This is a general purpose collection of data analysis libraries for the Dylan programming language.
It currently consists of a statistics
library providing some general statistical functions
for calculating means, variance, deviation, and extrema.
Documentation for this set of libraries can be found online at http://opendylan.org/documentation/statistics/.
Additional functionality and libraries are welcome.
Some immediate ideas for additions include:
- Mode
- Median
- Weighted means
- Trimmed means
- Skewness, kurtosis
- Absolute deviation
- Covariance
- Percentiles and quantiles
- Rankings
- Distances (probably a separate library within this repo)
- Z scores
- Distributions
- Random data generation
- Online / streaming descriptive statistics
Larger projects might include:
- Time series data support
- Dataframes
- CSV reader / writer
- Improving testing
- Benchmarks and compiler improvements (mainly with LLVM)
This library can be built with Open Dylan 2014.1 or later on these platforms with the C compiler back-end:
- Mac OS X
- Linux, 64 bit x86_64
- FreeBSD, 64 bit x86_64 (not available with 2014.1)
Using Open Dylan from current master with the LLVM compiler back-end should work on 32 bit and 64 bit Mac OS X, Linux and FreeBSD.
The HARP compiler back-end has a bug that prevents it from being able to compile this library.
To use this library in the typical manner given Dylan's lack of a package manager:
- Use a git submodule to pull this repository into your project.

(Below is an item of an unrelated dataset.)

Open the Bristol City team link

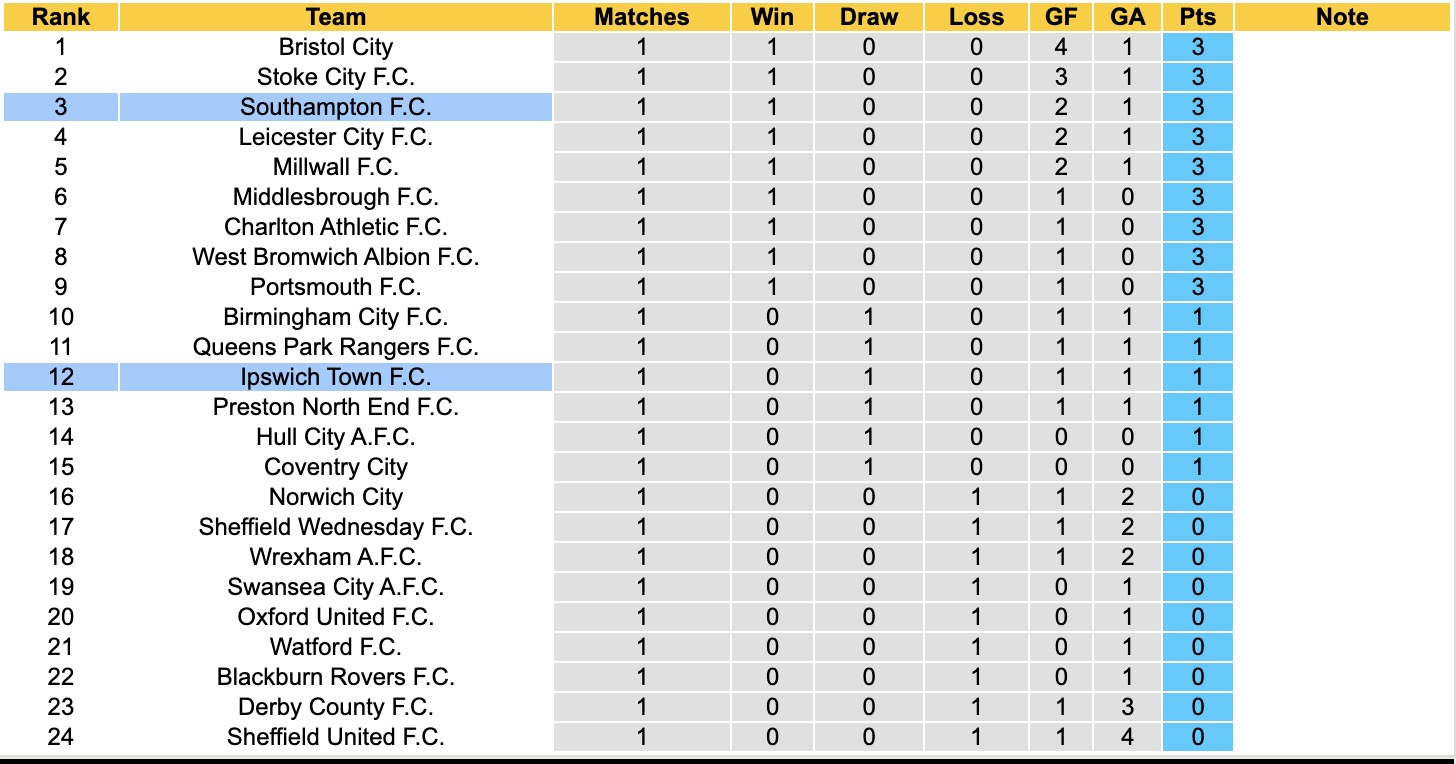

- Add registry entries for the libraries from this repository that you plan to use.
- Use it.
Documentation is built using Sphinx. This can be installed via:
pip install -U Sphinx
Then:
cd documentation export PYTHONPATH=/path/to/opendylan/documentation/sphinx-extension make html
To build the documentation, you will currently need a clone of Open Dylan from git to have the correct version of the Sphinx extension. (Or you could clone that locally and use the path to it directly.)